• _EXCERPT TO READ_
"""
VPM varying permeability model

The Varying Permeability Model (VPM) for Dummies
By Kevin Watts

  Blog editorial:  I reproduced this article, for wider dissemination, from it’s original location at RebreatherWorld forum

This article attempts to provide a basic framework for looking at the VPM. My hope is that a diver who may be intimidated or frustrated by a mathematical or theoretical presentation of the VPM will get a better working understanding of this important decompression method.

I have employed a building blocks approach to discussing the VPM. Since many reading this article already have a good understanding of the ideas surrounding tissue compartments and dissolved inert gases, I use Buhlmann’s model as a springboard for discussion. Nothing in this article should be read to imply that the VPM was derived from, or is simply a modification of, Buhlmann’s model. The supersaturation limits derived by the VPM completely replace Buhlmann’s M-values as is discussed below. However, there are commonalities between the models and since many readers will bring an understanding of Buhlmann’s model with them, it seemed best to me to start there.

This discussion of the VPM is organized into the following sections:

  • Buhlmann’s Dissolved Gas Tissue Model
  • VPM Tissue Compartment Modifications
  • VPM Bubble Properties
  • The No-Bubble-Growth Equation
  • Crushing Bubbles
  • M-values and vpM-Values
  • The Critical Volume Algorithm
  • Boyles Law Adjustment (VPM-B)
"""
• _DATA SHOWN_
"""
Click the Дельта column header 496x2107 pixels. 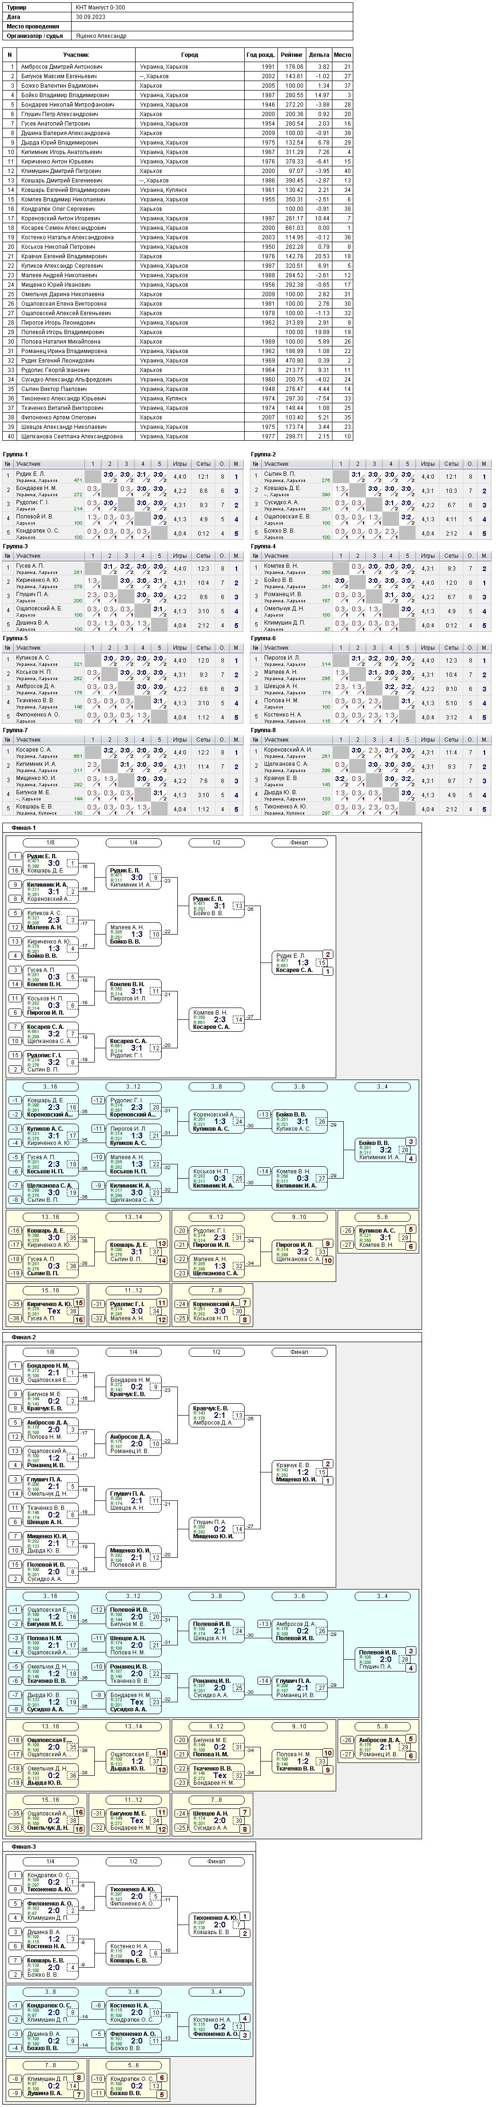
"""
• _TASKS TO CARRY OUT_
(1) In the article on the varying permeability model, what do the supersaturation limits derived by the VPM completely replace?
(2) Write the next part of the article on the varying permeability model, picking up after its list of sections.

• _RESULTS OF THE EXERCISE_
(1) Buhlmann's M-values

(2)
  • A Word About VPM-B/E
  • Summary

That’s a tall order so let’s get going. What does the VPM do?

Buhlmann’s Dissolved Gas Tissue Model

The VPM uses the same dissolved gas tissue model used in Buhlmann’s ZH-L16 decompression model. Buhlmann’s model uses 16 hypothetical tissue compartments to simulate the pressures ofdissolved inert gases being absorbed by the body during a dive (on-gassing) and expelled from the body during ascent and following the dive (off-gassing). The 16 compartments on-gas and off-gas at different rates reflecting the fact that not all tissues in your body respond to changes in inspired gas pressure at the same rate. Therefore, the tissue compartment dissolved gas pressure (PTC) will differ among the 16 compartments.

The pressure of dissolved inert gases in your tissues is sometimes referred to as “tissue tension”. In other words, if the inert gas pressure in a tissue compartment is 24.8fsw, then you could also say that the tissue tension is 24.8fsw. As we discuss the VPM I’ll use the term “tissue tension” when speaking of pressures of dissolved gases and “pressure” when speaking of pressures of gases inside bubbles.

VPM Tissue Compartment Modifications 

Buhlmann’s tissue model deals exclusively with dissolved gases. VPM enhances that tissue model by adding a bubble to each tissue compartment. One bubble? Yes, toss one bubble into each of Buhlmann’s 16 tissue compartments.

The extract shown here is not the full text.